La fillette tombée du ciel - Beyond the clouds tome 1

Résumé

Dans la ville jaune, les usines crachent leur fumée jour et nuit, cachant le ciel et les astres. Le jeune Théo n’a jamais vu les étoiles, ni exploré le monde extérieur. Enfant, il rêvait de partir à l’aventure, à la poursuite des créatures fantastiques de ses livres préférés, mais la réalité l’a rattrapé… Son travail à l’atelier de réparation Chikuwa est devenu son quotidien. Sa routine est chamboulée le jour où il rencontre une fillette pas comme les autres : une humaine ailée, espèce appartenant au monde des légendes ! Tombée du ciel, elle a perdu la mémoire, ainsi qu’une de ses ailes… Théo fera tout pour percer le mystère de cette rescapée des cieux !

Beyond the clouds : un univers visuel sublime

Lorsque mon collègue Alex m’a proposé Beyond the clouds, j’ai tout de suite été attirée. Graphiquement, c’est un bijou. Le style de Nicke est d’une grande finesse, et la couverture pastel attire immédiatement le regard. Tout au long des tomes, cette impression se confirme. Les illustrations sont délicates, lumineuses et très travaillées. La mise en couleurs renforce cette sensation de rêverie. C’est clairement un manga que l’on prend plaisir à feuilleter. Ce choix esthétique fonctionne très bien avec l’univers fantastique proposé. Il installe une ambiance douce et accessible. De ce côté-là, l’expérience est réussie du début à la fin.

Une aventure prometteuse mais au rythme inégal

Dès le premier tome de Beyond the clouds, l’histoire démarre rapidement. On rencontre Théo, puis Mia, avant de basculer presque immédiatement dans l’action. Ce rythme donne une impression de précipitation. Pourtant, les bases du shonen sont bien présentes. On retrouve l’amitié, la solidarité et le courage. Théo est un personnage attachant, empathique et curieux. L’univers, lui, laisse entrevoir de belles promesses. Et dans les tomes suivants, le rythme s’équilibre un peu. L’arrivée à Karatop m’a d’ailleurs rappelé certaines ambiances d’Avatar : Le dernier maître de l’air. Cependant, l’ensemble reste assez classique. Même si quelques idées ressortent, le scénario manque malheureusement parfois de relief.

Des thématiques intéressantes mais peu approfondies

Ce que j’ai trouvé intéressant dans Beyond the clouds, c’est notamment le rapport à la magie. Ici, elle ne s’apprend pas. Elle est innée, et repose sur l’acceptation de soi. Cette approche change des codes habituels. Un autre point m’a interpellée : la place de l’humilité. Cette manière de minimiser ses actions est très présente. Elle pousse à réfléchir à la frontière entre modestie et le droit à la fierté. Malgré cela, les thèmes restent peu développés. Les personnages manquent de profondeur, et certaines pistes sont à peine explorées. Le potentiel est bien là, mais il reste trop souvent en surface.

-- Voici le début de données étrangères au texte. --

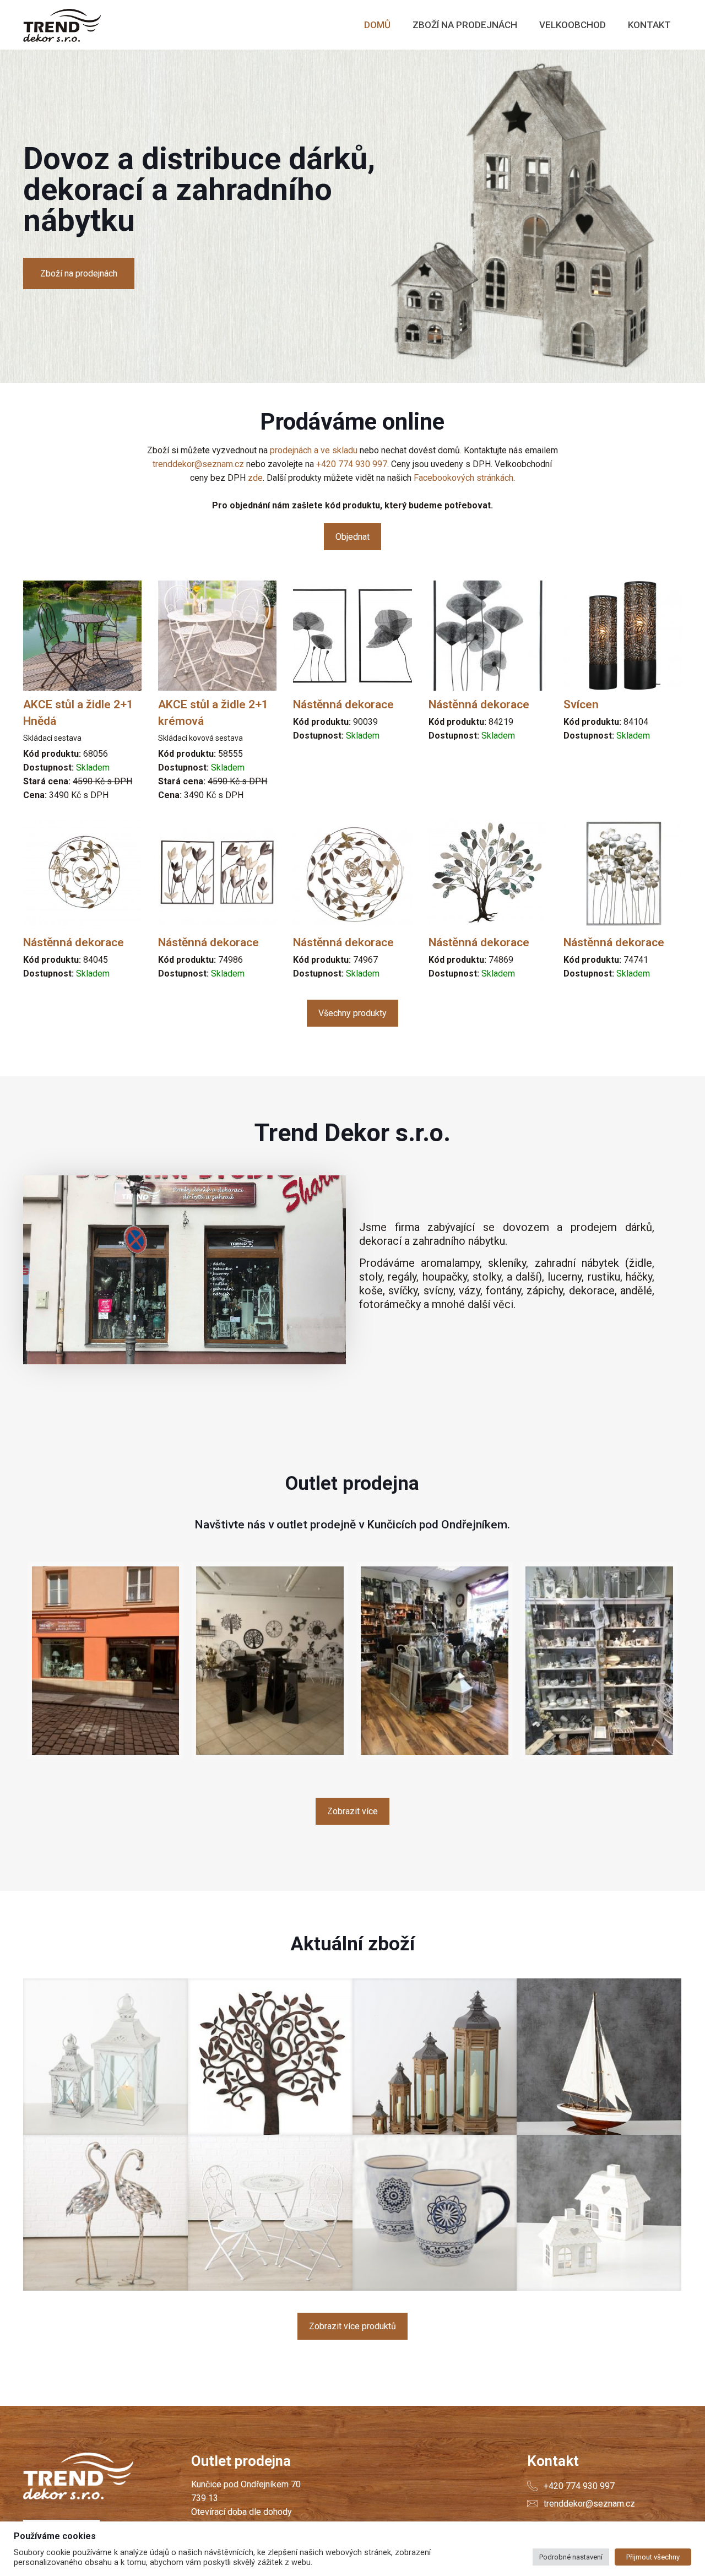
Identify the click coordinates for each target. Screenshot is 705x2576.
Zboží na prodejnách (78, 273)
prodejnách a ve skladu (313, 450)
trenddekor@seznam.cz (198, 464)
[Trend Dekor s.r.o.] (62, 25)
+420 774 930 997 (351, 464)
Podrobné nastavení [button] (571, 2557)
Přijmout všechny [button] (653, 2557)
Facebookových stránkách (463, 478)
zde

Une saga belle mais peu marquante émotionnellement

Au fil des tomes, mon ressenti est resté assez stable. Beyond the clouds est un manga magnifique visuellement, mais auquel j’ai eu du mal à m’attacher. Je n’ai pas ressenti d’émotions fortes, malgré la qualité visuelle. Le quatrième tome confirme cette impression. L’histoire avance, mais sans véritable impact. Enfin, le dernier tome propose une conclusion assez attendue. Certains éléments semblent faciles, et j’aurais aimé davantage de profondeur. C’est donc une saga que je trouve belle, mais qui ne m’a pas complètement emportée. Il me manque ce lien émotionnel pour en faire une lecture marquante.